We cannot say that this is an “extreme case” and that the trial court abused its discretion in not granting Hudson a mistrial under these circumstances, and therefore overrule Hudson’s second issue.
V. Conclusion
Having overruled Hudson’s two issues, we affirm the judgment of the trial court.
PER CURIAM
PANEL F: MCCOY, LIVINGSTON, and DAUPHINOT, JJ.
DO NOT PUBLISH
Tex. R. App. P. 47.2(b)
DELIVERED: May 26, 2005
FOOTNOTES
1:
Tex. R. App.

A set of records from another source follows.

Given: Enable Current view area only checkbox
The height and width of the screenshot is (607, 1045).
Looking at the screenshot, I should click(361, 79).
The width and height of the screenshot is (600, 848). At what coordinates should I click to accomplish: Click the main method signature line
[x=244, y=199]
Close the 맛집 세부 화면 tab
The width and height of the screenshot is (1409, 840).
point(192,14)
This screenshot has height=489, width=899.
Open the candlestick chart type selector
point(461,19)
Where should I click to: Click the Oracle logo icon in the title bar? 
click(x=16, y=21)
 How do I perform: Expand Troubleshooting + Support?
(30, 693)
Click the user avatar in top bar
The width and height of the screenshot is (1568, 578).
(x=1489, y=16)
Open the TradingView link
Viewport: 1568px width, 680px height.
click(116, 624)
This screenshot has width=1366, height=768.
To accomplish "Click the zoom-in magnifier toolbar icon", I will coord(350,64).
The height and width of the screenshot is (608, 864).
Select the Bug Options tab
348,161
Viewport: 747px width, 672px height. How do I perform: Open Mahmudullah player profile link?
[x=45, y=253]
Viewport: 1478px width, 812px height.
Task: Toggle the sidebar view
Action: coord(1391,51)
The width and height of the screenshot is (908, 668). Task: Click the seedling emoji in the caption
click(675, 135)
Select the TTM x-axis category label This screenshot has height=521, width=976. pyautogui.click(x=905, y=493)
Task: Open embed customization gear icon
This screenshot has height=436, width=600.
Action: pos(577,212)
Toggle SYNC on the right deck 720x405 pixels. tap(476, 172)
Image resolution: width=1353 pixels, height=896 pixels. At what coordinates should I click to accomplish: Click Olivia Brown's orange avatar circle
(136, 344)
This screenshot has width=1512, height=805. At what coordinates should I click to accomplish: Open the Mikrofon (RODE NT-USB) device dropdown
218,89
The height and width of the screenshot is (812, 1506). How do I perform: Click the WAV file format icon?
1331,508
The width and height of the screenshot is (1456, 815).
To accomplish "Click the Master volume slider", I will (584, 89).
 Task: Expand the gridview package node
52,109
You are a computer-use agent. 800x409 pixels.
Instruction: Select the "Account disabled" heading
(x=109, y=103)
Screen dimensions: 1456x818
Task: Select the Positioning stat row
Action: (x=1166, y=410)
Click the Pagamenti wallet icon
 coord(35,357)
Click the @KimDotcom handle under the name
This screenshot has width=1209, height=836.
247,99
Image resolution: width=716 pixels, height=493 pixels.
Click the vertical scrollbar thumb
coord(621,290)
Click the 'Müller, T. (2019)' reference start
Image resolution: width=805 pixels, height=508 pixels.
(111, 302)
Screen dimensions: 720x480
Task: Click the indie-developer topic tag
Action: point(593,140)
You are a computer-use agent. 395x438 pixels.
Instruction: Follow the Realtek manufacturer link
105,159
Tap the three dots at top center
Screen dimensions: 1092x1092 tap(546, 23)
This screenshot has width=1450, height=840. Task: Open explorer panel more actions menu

P. 47.4.
2:
The court did require, in the event the State played the videotape, that a copy of the transcript was to be provided to the jury but no transcript exists because it was not played.
3:
While self-serving statements are generally not admissible, one exception to that general rule is when a statement is offered as necessary to explain or to contradict acts or declarations that have first been offered by the state. Allridge v. State , 762 S.W.2d 146, 152 (Tex. Crim. App. 1988), cert. denied , 488 U.S. 1026 (1989).